Pakistan - Environment



Relatively high population growth contributed to the depletion of forestland from 9.8% of Pakistan's total area in 1947 to 4.5% by 1986, despite the forest conservation measures mandated by the Forest Act of 1927. Pakistan lost 14.5% of its remaining forest and woodland between 1983 and 1993. Deforestation has contributed to increased soil erosion, declining soil fertility, and severe flooding.

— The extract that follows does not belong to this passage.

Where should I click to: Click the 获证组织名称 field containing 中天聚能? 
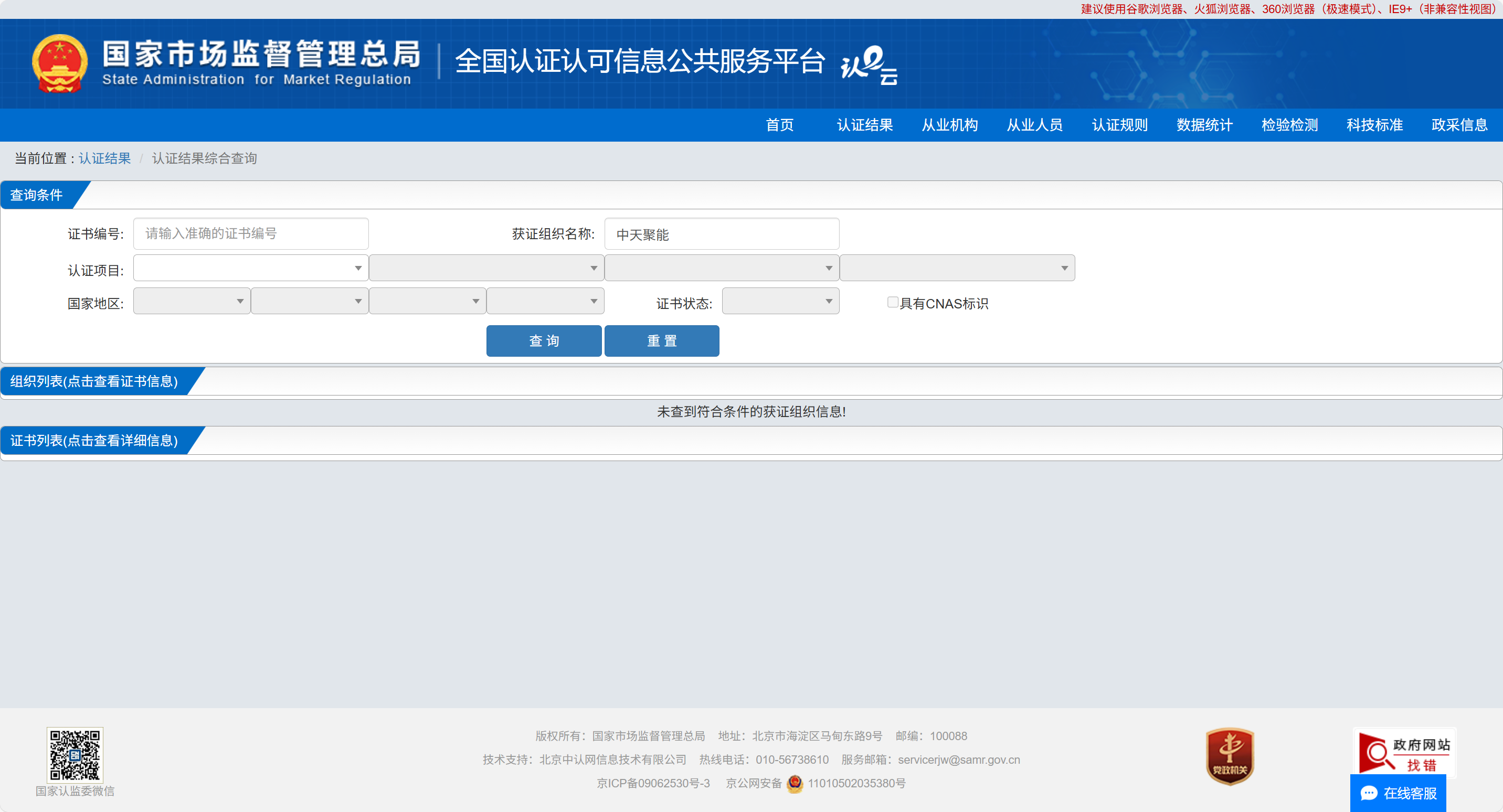click(722, 234)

Primary responsibility for environmental matters belongs to the Environmental and Urban Affairs Division of the Ministry for Housing and Works. Laws to set air and water quality standards and regulate coastal zones to prevent pollution were under consideration in the 1980s. In the mid-1990s, Pakistan was among the 50 nations with the world's highest levels of industrial carbon dioxide emissions, which totaled 71.9 million metric tons per year, a per capita level of 0.59 metric tons per year. The nation's water supply is at risk due to untreated sewage along with agricultural and industrial pollutants. Only 85% of rural dwellers have pure drinking water. It is estimated that about 80% of the nation's diseases are related to impure water.

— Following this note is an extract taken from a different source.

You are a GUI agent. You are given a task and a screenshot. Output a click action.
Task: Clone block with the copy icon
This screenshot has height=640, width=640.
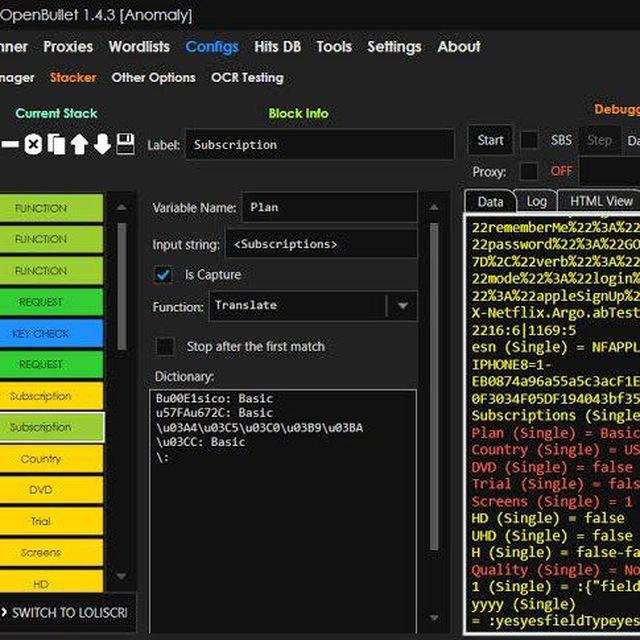56,144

In 2001, 13 mammal species were endangered, as were 25 bird species and 5 plant species. Endangered species include the Indus dolphin, Baluchistan bear, tiger, Pakistan sand cat, snow leopard, Indian wild ass, green sea turtle, olive ridley turtle, gavial, Central Asian cobra, Kabul markhor, chi pheasant, western tragopan, great Indian bustard, and Siberian white crane. Hunting or capturing wild animals was banned in 1981.